Ralph Waldo Emerson once said “Every burned book enlightens the world.” Does Fifty Shades of Grey qualify?
Fifty Shades of Grey, one of the top-selling novels of our time and graduated Twilight fanfic, contains within its pages a lot of what one might call BDSM. I have not read the book (it lurks upon my desk like a dirty sock, faintly radiating filth), but I have it on pretty good authority from most of the internet that Christian and What’s-Her-Face are Doin’ It Wrong when it comes to the sadomasochistic roleplay.

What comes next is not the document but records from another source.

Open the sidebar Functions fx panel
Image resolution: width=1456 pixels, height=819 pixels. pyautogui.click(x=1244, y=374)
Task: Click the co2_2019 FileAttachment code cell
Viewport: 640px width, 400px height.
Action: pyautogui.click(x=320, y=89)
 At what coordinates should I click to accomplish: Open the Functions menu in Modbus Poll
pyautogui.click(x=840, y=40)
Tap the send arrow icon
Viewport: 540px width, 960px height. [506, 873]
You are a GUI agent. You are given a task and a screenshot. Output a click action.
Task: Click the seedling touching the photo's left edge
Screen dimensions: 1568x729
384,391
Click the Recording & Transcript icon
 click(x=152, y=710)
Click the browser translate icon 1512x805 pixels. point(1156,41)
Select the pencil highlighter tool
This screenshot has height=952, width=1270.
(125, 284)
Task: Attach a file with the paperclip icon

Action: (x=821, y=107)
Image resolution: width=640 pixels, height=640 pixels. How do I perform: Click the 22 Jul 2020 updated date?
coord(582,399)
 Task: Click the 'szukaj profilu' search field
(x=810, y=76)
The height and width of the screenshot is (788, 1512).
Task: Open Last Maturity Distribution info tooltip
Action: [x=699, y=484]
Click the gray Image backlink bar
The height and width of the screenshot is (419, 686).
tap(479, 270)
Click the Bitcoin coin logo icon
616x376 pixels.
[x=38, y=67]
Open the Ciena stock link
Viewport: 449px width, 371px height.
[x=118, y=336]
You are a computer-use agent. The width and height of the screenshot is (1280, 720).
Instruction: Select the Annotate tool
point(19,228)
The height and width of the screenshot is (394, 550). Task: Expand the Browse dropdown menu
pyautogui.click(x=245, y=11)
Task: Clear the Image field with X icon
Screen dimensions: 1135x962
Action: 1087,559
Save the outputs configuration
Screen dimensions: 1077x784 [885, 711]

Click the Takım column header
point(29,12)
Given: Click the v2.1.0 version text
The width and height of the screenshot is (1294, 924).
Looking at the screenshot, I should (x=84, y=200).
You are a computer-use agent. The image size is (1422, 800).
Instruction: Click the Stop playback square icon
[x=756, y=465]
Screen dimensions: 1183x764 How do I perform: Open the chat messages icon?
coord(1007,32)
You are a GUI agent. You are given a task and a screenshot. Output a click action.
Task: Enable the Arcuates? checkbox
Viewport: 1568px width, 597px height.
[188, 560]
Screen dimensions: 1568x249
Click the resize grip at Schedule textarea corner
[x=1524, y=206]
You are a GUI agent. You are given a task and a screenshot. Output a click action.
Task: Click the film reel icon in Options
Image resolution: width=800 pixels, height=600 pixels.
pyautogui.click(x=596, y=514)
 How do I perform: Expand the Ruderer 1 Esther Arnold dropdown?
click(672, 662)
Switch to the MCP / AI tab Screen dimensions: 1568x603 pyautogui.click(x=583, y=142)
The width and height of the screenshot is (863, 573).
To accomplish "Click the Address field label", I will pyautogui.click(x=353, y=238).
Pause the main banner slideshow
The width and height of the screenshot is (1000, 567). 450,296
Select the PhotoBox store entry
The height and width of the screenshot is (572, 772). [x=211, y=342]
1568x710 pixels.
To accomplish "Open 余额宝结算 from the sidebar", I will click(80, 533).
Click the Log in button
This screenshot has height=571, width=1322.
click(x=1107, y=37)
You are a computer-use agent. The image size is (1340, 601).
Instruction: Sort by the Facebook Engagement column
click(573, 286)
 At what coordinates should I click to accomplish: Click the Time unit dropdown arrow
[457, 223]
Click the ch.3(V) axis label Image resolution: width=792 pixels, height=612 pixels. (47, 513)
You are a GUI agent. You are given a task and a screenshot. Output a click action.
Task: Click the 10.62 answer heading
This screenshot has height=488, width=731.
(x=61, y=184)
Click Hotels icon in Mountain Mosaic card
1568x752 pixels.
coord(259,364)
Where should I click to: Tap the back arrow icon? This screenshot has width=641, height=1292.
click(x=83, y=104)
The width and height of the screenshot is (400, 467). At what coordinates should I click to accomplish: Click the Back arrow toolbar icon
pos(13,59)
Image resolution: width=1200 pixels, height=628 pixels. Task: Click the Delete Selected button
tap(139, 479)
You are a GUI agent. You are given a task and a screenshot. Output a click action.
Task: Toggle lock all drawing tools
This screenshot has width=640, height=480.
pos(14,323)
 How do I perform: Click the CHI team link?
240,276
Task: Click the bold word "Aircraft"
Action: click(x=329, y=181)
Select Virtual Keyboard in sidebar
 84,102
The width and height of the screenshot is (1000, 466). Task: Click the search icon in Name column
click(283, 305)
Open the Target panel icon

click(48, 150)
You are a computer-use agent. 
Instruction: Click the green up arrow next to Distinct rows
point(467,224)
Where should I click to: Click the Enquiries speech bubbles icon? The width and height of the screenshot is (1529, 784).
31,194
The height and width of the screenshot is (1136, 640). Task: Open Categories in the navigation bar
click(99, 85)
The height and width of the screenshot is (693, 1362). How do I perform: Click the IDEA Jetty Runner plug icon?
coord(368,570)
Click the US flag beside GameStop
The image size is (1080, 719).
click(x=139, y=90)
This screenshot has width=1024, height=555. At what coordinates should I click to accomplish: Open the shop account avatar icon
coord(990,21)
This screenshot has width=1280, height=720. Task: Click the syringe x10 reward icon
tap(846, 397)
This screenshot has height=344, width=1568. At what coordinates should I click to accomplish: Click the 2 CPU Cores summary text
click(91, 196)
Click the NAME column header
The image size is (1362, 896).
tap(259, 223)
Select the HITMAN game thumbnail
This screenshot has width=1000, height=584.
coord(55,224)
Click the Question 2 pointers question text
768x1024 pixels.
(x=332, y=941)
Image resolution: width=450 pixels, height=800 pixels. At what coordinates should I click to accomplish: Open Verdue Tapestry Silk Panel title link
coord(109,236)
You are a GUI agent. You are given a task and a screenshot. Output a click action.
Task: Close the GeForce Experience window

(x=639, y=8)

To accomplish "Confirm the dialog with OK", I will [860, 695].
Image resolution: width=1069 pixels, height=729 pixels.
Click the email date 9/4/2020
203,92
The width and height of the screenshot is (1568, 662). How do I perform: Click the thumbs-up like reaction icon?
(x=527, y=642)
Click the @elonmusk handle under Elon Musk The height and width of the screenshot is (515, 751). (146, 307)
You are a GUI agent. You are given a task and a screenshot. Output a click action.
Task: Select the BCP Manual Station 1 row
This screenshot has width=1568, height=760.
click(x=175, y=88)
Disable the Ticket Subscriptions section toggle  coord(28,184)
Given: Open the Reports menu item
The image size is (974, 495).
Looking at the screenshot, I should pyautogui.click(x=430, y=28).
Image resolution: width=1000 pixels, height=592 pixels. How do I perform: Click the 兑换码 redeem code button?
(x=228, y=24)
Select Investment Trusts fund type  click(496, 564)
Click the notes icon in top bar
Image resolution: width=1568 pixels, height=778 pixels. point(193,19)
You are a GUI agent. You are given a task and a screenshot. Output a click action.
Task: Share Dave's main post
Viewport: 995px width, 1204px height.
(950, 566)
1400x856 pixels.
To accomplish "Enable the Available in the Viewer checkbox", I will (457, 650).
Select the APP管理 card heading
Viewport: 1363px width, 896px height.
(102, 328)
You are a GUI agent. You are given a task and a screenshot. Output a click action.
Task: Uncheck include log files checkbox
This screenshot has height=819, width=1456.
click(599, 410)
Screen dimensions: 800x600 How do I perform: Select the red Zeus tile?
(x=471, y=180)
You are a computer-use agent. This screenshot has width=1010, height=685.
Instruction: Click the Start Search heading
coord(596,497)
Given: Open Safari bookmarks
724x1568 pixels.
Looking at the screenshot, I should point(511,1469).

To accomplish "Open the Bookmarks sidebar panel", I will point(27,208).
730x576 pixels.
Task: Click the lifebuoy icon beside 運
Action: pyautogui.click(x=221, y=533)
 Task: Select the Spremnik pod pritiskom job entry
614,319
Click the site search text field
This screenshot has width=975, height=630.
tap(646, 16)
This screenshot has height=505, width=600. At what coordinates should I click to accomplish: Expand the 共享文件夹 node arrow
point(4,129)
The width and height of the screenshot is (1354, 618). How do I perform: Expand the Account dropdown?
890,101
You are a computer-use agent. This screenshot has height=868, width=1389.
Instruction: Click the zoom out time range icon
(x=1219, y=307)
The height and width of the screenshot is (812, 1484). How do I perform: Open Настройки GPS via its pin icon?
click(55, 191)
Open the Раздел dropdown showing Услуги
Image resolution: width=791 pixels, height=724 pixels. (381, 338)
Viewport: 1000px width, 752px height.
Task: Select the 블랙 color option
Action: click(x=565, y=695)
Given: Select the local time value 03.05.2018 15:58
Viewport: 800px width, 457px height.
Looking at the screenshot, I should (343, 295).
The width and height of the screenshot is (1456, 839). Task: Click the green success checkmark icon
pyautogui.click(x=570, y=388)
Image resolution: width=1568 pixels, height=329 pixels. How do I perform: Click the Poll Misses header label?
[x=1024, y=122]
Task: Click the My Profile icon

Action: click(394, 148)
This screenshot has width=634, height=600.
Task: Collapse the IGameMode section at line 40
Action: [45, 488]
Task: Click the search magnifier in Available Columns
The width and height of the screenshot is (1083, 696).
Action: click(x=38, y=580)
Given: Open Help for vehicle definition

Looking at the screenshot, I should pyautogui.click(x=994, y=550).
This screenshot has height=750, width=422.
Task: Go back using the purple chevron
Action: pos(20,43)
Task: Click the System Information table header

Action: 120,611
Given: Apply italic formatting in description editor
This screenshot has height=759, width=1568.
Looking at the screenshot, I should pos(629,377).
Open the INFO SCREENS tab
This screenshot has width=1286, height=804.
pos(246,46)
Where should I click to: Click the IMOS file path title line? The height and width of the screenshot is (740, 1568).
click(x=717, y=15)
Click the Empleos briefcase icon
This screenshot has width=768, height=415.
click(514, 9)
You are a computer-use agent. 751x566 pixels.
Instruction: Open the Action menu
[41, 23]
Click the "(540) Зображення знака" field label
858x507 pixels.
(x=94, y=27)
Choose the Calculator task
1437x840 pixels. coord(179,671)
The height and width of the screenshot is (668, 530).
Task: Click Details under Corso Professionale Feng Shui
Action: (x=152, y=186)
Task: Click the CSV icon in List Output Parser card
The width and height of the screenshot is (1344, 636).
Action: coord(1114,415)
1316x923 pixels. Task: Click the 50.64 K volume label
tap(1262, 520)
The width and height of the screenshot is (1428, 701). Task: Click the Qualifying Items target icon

So wrong, in fact, that Claire Phillipson, organizing force behind Wearside Women in Need’s event, feels that it is dangerous and harmful; so much so that Wearside is holding a Fifty Shades of Grey book-burning event. She spoke to the Daily Mail about it, saying:
I do not think I can put into words how vile I think this book is
Neither can I, but I haven’t made myself into a Guy Fawkes doll for every gossipy news outlet to burn me at the stake with Godwin’s Law because of it. Although it’s easy, I’m not going to add my voice to the many that are vilifying Ms Phillipson; to the contrary, the lady works for a domestic abuse charity; chances are she actually knows very well what she is talking about, and I think the least society can do is pay some attention. She is (in a heartbreaking way) an expert on the subject of foul, wrong relationships. Nobody should have to be. And I think that’s her point.
The fact of the matter is, it’s been deeply entrenched in our cultural psyche that if you burn books, you are automatically the bad guy. There’s no coming back from it. Even if the book you’re burning happens to barely be worthy of the badge of “literature” and is literally right at this second causing young women to adjust just a tiny bit more towards accepting it when their partner gets rough without their permission.
Bad guys who burn books are usually the ones already in power; to our imaginations, it’s always some fascist dictator ruling with an iron fist who decides that he will take ALL THE KNOWLEDGE away from the poor hapless citizens. So what happens when battered women do it? It’s hard to think of a group more powerless in the first world; maybe the homeless, but many abused women do double duty on that front. This book burning will make absolutely no difference; it’s sold about a jillion copies worldwide, is in ebook format, and compared to that, Wearside’s demonstration is a single Ewok facing down a legion of Stormtroopers.
These women don’t want you to stop learning things; in fact, I suspect that they desperately want you to learn. They want you to learn the difference between depicting violence against women (as in American Psycho and DH Lawrence’s Rainbow, as the Daily Mail squawks) and glorifying it as something titillating, something that women should want. They want you to learn about abuse, they want you to learn about proper BDSM, they want you to learn that literature is powerful in ways we don’t usually think about in this day and age.
I’m not going to say that burning Fifty Shades is right. But I’m not going to say it’s wrong, either.